Old Hand said 1 month ago
Sorry Max..the healthcare horse has been beat to death with no action by you or anyone else in Congress........you know,you COULD could just give ALL Americans the same benefits you and your fellow incompetents have.




CDN said 1 month ago
So a vote for Iron Max means America is going to have ......(fill in the blanks) health care. Five terms, the head of Senate Finance Committee, with over $10 million in his campaign war chest,and still, all Max can do is act like he is the new guy and has no opinion. Time for a change in Washington, time for Max to retire!




joan said 1 month ago
I fail to understand why the taxpayers should fund insurance companies instead of direct health care.




VirgilM said 1 month ago
Why isn't the economy or balancing the budget on top of the list?




inMT20 said 1 month ago
I'm so glad Baucus is taking leadership on this issue. His experiance and pragmatic approach will be needed to attain progress in this area.




ollie said 1 month ago
How can the people at the Gazette maintain a straight face while publishing this hogwash? Max hasn't done anything in 30 years. Even his fellow liberal senators pay no attention to him. Its so sad for Montana....




dave f said 1 month ago
Montana is MAXED OUT!!! Max is always silent until 10-12 months out before an election and then he is ready to fix everything that been broken for the past 30 years, then he goes quietly into the next 5 years before he has to come to life again. This guy has been the biggest phony Montana has ever had in office. Do your State a favor and lets get some new blood, Democrat or Republican, lets get a fresh outlook here and get you off the public dole. Max Baucus, - "he's been in Washington too long". I believe that's the line his party used on Burns for his relection-time to turn the tables.

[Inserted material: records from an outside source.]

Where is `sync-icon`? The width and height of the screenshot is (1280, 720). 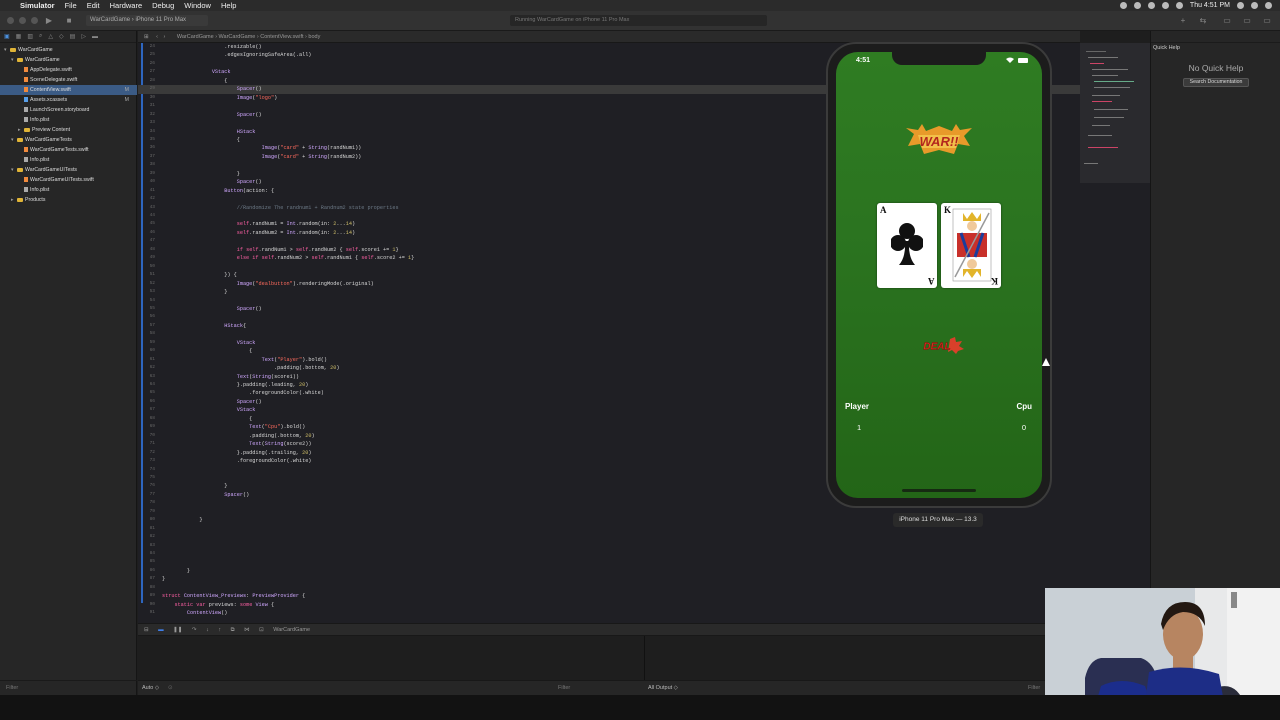 sync-icon is located at coordinates (1137, 6).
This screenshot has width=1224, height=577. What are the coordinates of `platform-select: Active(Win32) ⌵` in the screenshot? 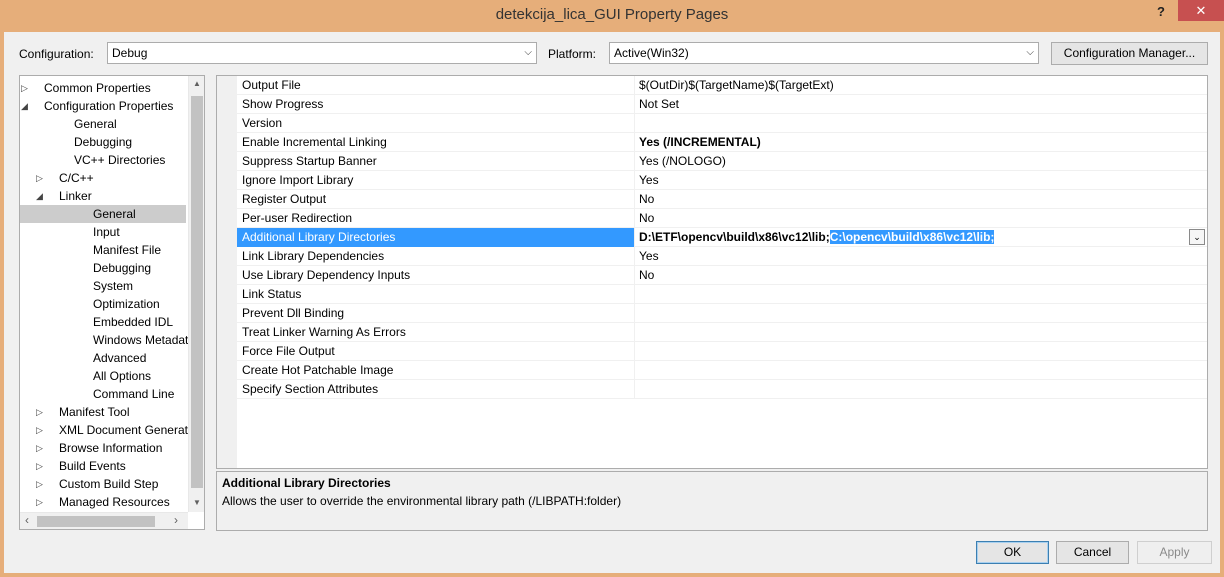 It's located at (824, 53).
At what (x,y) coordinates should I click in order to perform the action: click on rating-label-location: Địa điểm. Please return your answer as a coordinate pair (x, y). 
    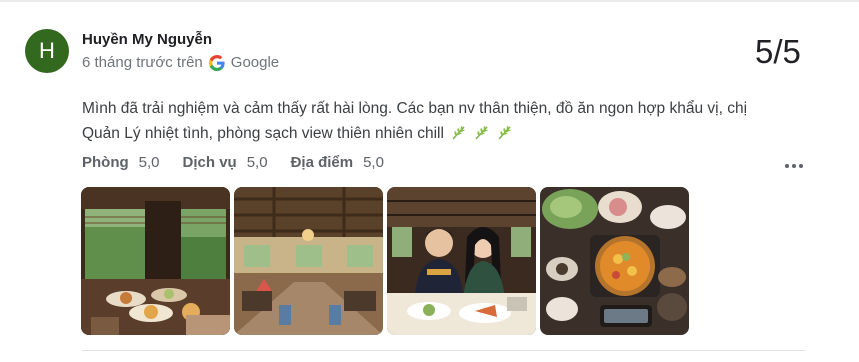
    Looking at the image, I should click on (322, 162).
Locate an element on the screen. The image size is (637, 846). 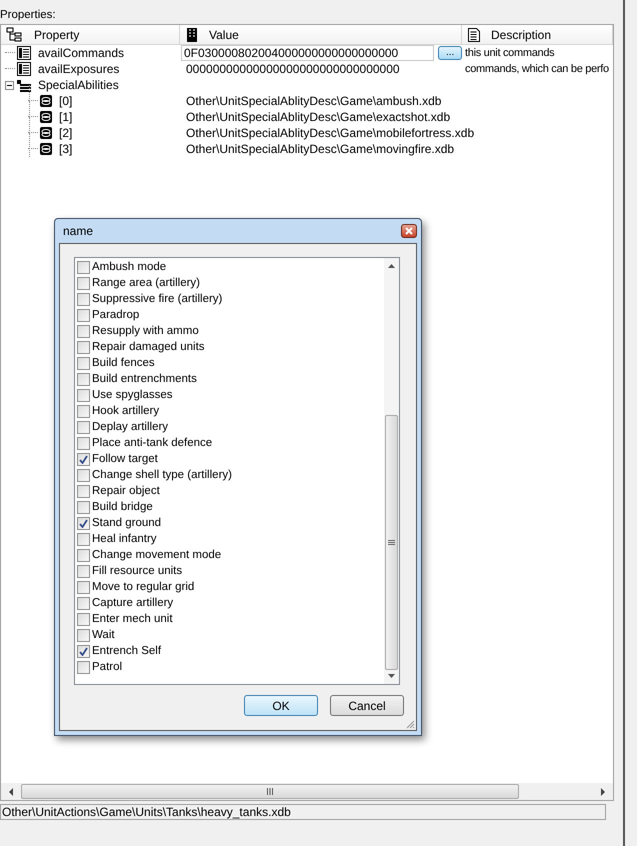
column-label: Property is located at coordinates (57, 35).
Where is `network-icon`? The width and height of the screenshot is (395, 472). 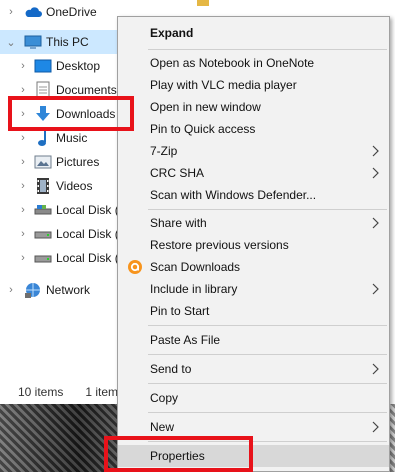
network-icon is located at coordinates (33, 290).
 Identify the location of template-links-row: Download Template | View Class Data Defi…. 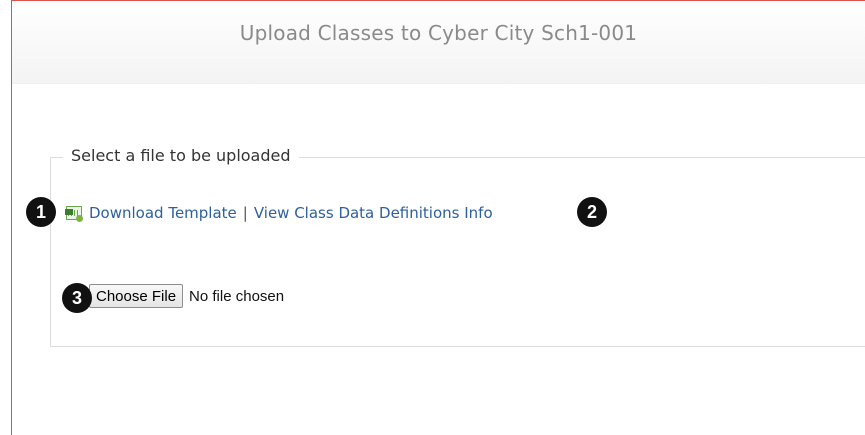
(279, 213).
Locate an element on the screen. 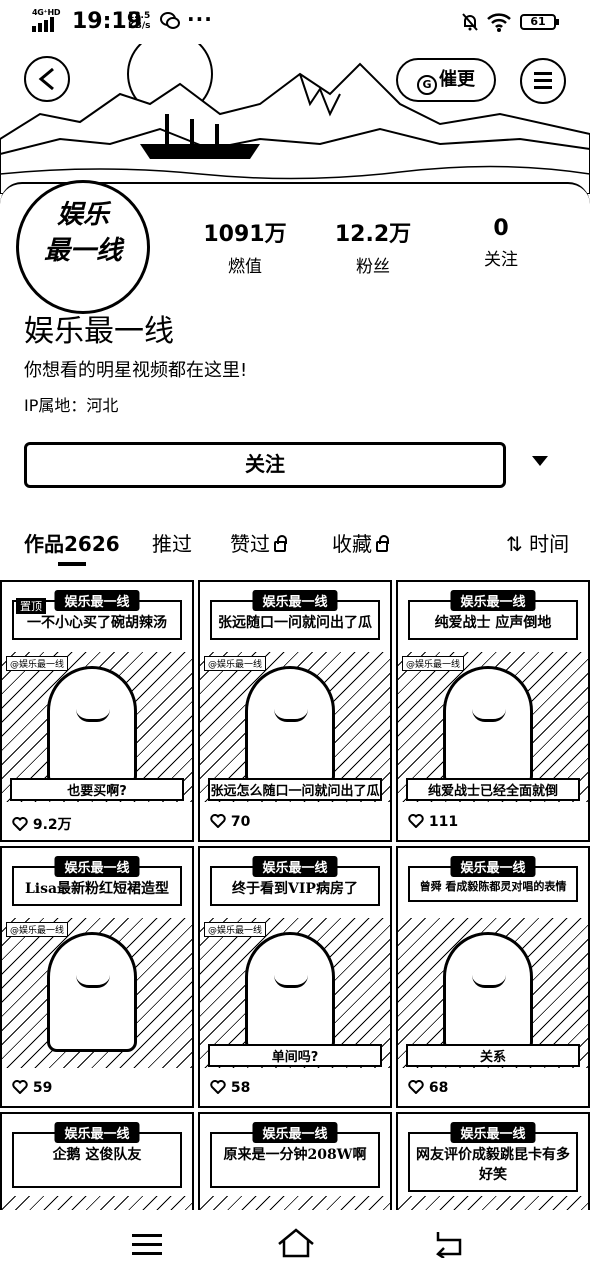  video-card: 娱乐最一线 Lisa最新粉红短裙造型 @娱乐最一线 59 is located at coordinates (97, 977).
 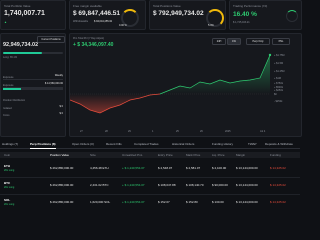 I want to click on tab-historical-orders: Historical Orders, so click(x=183, y=144).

Conan the Libertarian said 1 month ago
Max knows less about health care than he does about economics. The scary thing is that this is also true of most of congress. The problem is TOO much government in heath care. If you want waiting lists, less innovation of new drugs and procedures, and less choices when it comes to health care, then by all means vote liberal this November. I have no problem with socialism - as long as they don't try to drag me into it.




chuck rightmire said 1 month ago
The biggest problem with American's health care, which Max doesn't seem to recognize, possibly because he prefers to deal with what is possible, is that health insurance is the problem. As someone who has had good insurance all my life, I am still aware that medical issues have cost me a lot of out-of-pocket money because the U.S. is so concerned with ensuring that people pay their way on health rather than insuring them so health costs don't destroy lives. We need a single payer system with full coverage of everyone and power to deal with the medical community for better pricing. The insurance companies pay about one-third of the so-called retail price of a procedure, but Medicare can't even bargain with the pharmaceutical industy.




Are you human? said 1 month ago
this is a joke. Max's Committee is not ahead of the curve on anything. The biggist fiscal crisis facing our nation, social security, medicare and medicaid are all under his jurisdiction and he fiddles away.